Keith.

EXECUTIVE PROFILE Keith Krach: Chairman/CEO, DocuSign

April 11, 2014
San Francisco Business Times

HQ: San Francisco

Background: Krach was GM’s youngest-ever vice president at the age of 26. Later joined the founding team of Rasna Corp., becoming COO, before a $500 million sale. He co-founded Ariba in 1996 and was chairman and CEO until 2001.

First job: Working in my dad’s steel fabrication shop in Rocky River, Ohio. Maximum employment was five people.

Education: B.S., industrial engineering, Purdue University; M.B.A., Harvard University, paid for by GM.

Residence: San Francisco.

Business strategy

How’s business: This huge category has been created called digital transaction management. If you think about all these organizations large and small, they’re all going through a digital transformation, and DocuSign is really ending up to be the catalyst.

Biggest challenge for your business: To continue to scale the business in this hyper-growth area. All these verticals: real estate, financial services, insurance, healthcare, they are all going through big digital transformations. Procurement, sales operations, legal. It literally can be used in any department. That’s why we just raised $85 million.

What’s going to change at your company in the next year: Virtually everything. There will be major international expansion.

Company goal yet to be achieved: To be a great, long-term, sustaining company for many, many years to come. And to be this catalyst for change in the way business is done. Our enemy is paper. This is an opportunity that comes along once in a lifetime, maybe twice if you’re lucky. We really believe it’s a noble cause. We’re not curing cancer, but we’re helping people cure cancer.

Management philosophy

Guiding principles for good management: Always challenge the status quo. Also hire the absolute best people. And don’t just delegate the responsibility, but also the authority that goes with it.

Best way to keep competitive edge: Always be paranoid about the competition. The other thing is to quantify. Having that scoreboard: What’s the ROI we’re able to achieve for our customers.

Why people like working for you: People love to follow somebody who’s fun to be around. Also painting that crystal-clear vision, giving the playbook, empowering people. I challenge people.

Why people don’t like working for you: If someone wants to punch the clock 8 to 5, they’re definitely not going to like working for me.

Most inspiring entrepreneur: Thomas Alva Edison.
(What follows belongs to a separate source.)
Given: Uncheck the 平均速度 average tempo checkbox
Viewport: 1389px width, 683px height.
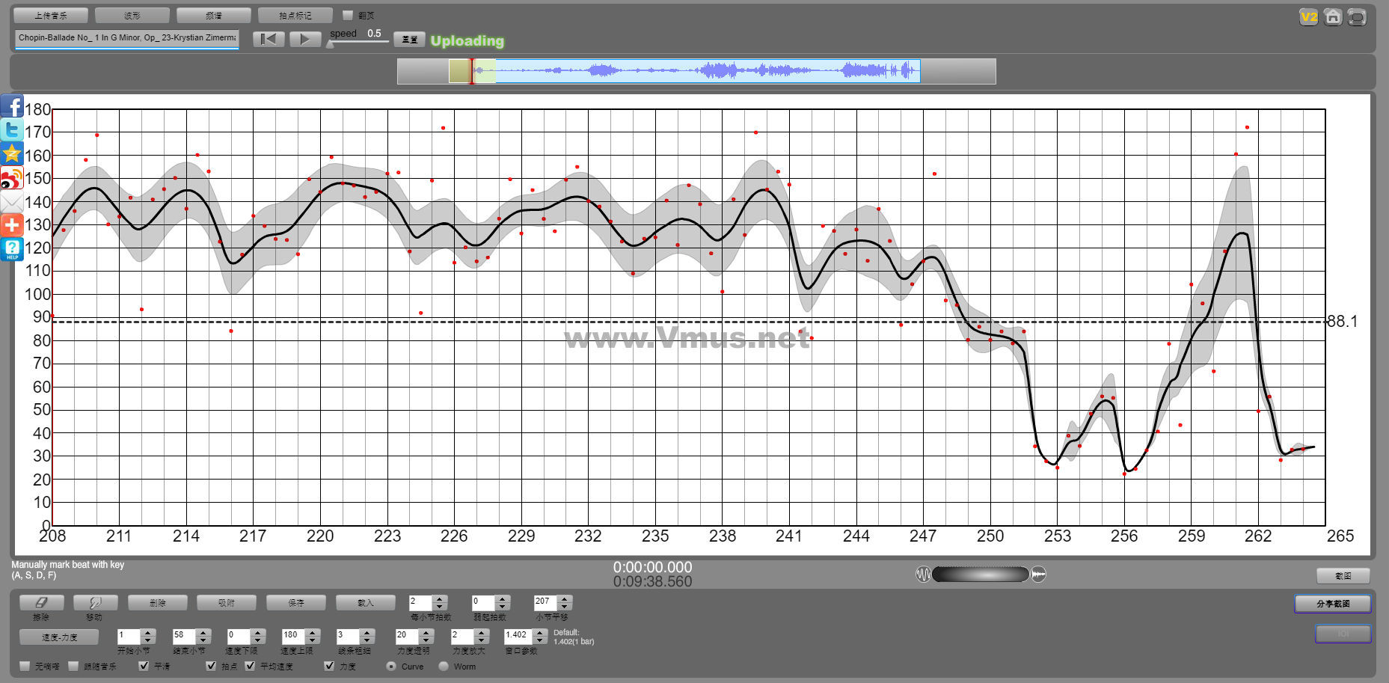Looking at the screenshot, I should (250, 666).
He challenged the status quo with everything. He perfected the light bulb, and he created a long-term, sustaining institution, General Electric, one of the greatest companies.

Judgment calls

Best business decision: Coming to Silicon Valley.

Hardest lesson learned and how you learned it: Never take your values for granted. I worked at a company where the CEO didn’t share the same values that I had. That was the most miserable year of my life, and I quit. I was torn, because I’d never really quit anything in my life, but I didn’t want to compromise my values.

Toughest business decision: To step aside as CEO at Ariba. I did that for personal reasons, a family reason.

Biggest missed opportunity: Probably not coming out to Silicon Valley earlier.

True confessions

Like best about job: Clearly the people side. That gives me all my energy.

Like least about job: Email.

Pet peeve: I want bad news immediately.

Most respected competitor: I would say paper, because it’s been around for 3,000 years. It’s tough to get rid of that stuff.

First choice for a new career: Standup comedian. I tried it one night. I totally bombed.

Predilections

Most influential book: “The Little Engine That Could.”

Favorite cause: The microloan issuer Opportunity International.

Favorite restaurant: Epic, right across the street from our headquarters.

Favorite way to spend free time: With my (five) children (who range in age from 2.5 years old to 27).

Favorite music: Nursery rhymes. Musicals. My twin boys love “The Sound of Music.” I’ve probably heard it 100 times in the last 100 days.

Automobile: I do not have a car. (Krach’s wife has a BMW).